→ **What this task involves**
Reproduce the material verbatim from its beginning through the line containing "center [52, 33].", including that line.
[start]
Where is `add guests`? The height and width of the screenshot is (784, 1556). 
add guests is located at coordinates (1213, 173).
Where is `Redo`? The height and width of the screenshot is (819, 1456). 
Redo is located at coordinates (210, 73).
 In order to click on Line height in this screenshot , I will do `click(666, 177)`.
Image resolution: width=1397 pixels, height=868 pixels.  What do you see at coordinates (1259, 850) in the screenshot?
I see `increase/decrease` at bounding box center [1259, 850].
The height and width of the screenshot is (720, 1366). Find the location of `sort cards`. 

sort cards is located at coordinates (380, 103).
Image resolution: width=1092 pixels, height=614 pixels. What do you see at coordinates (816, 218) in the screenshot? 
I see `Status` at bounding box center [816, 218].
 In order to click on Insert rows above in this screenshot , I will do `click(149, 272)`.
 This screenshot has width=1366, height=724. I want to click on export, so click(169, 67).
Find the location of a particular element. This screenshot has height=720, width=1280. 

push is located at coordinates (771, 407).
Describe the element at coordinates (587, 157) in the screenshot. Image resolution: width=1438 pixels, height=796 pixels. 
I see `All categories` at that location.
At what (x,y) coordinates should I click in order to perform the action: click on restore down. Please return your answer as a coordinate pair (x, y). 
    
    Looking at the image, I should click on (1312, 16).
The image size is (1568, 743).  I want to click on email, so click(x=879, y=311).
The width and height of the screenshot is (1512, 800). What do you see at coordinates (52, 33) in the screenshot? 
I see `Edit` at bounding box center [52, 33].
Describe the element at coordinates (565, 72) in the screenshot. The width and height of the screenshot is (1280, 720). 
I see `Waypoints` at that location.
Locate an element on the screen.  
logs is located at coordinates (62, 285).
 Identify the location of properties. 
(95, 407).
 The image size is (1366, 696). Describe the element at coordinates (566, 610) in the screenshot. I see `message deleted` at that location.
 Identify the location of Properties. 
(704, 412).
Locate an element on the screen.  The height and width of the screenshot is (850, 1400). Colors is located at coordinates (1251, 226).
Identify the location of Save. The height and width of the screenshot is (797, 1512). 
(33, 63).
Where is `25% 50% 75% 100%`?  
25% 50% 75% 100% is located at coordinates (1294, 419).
[end]
→ **Task answer**
Where is `add guests`? The height and width of the screenshot is (784, 1556). 
add guests is located at coordinates (1213, 173).
Where is `Redo`? The height and width of the screenshot is (819, 1456). 
Redo is located at coordinates (210, 73).
 In order to click on Line height in this screenshot , I will do `click(666, 177)`.
Image resolution: width=1397 pixels, height=868 pixels.  What do you see at coordinates (1259, 850) in the screenshot?
I see `increase/decrease` at bounding box center [1259, 850].
The height and width of the screenshot is (720, 1366). Find the location of `sort cards`. 

sort cards is located at coordinates (380, 103).
Image resolution: width=1092 pixels, height=614 pixels. What do you see at coordinates (816, 218) in the screenshot? 
I see `Status` at bounding box center [816, 218].
 In order to click on Insert rows above in this screenshot , I will do `click(149, 272)`.
 This screenshot has width=1366, height=724. I want to click on export, so click(169, 67).
Find the location of a particular element. This screenshot has height=720, width=1280. 

push is located at coordinates (771, 407).
Describe the element at coordinates (587, 157) in the screenshot. Image resolution: width=1438 pixels, height=796 pixels. 
I see `All categories` at that location.
At what (x,y) coordinates should I click in order to perform the action: click on restore down. Please return your answer as a coordinate pair (x, y). 
    
    Looking at the image, I should click on (1312, 16).
The image size is (1568, 743).  I want to click on email, so click(x=879, y=311).
The width and height of the screenshot is (1512, 800). What do you see at coordinates (52, 33) in the screenshot? 
I see `Edit` at bounding box center [52, 33].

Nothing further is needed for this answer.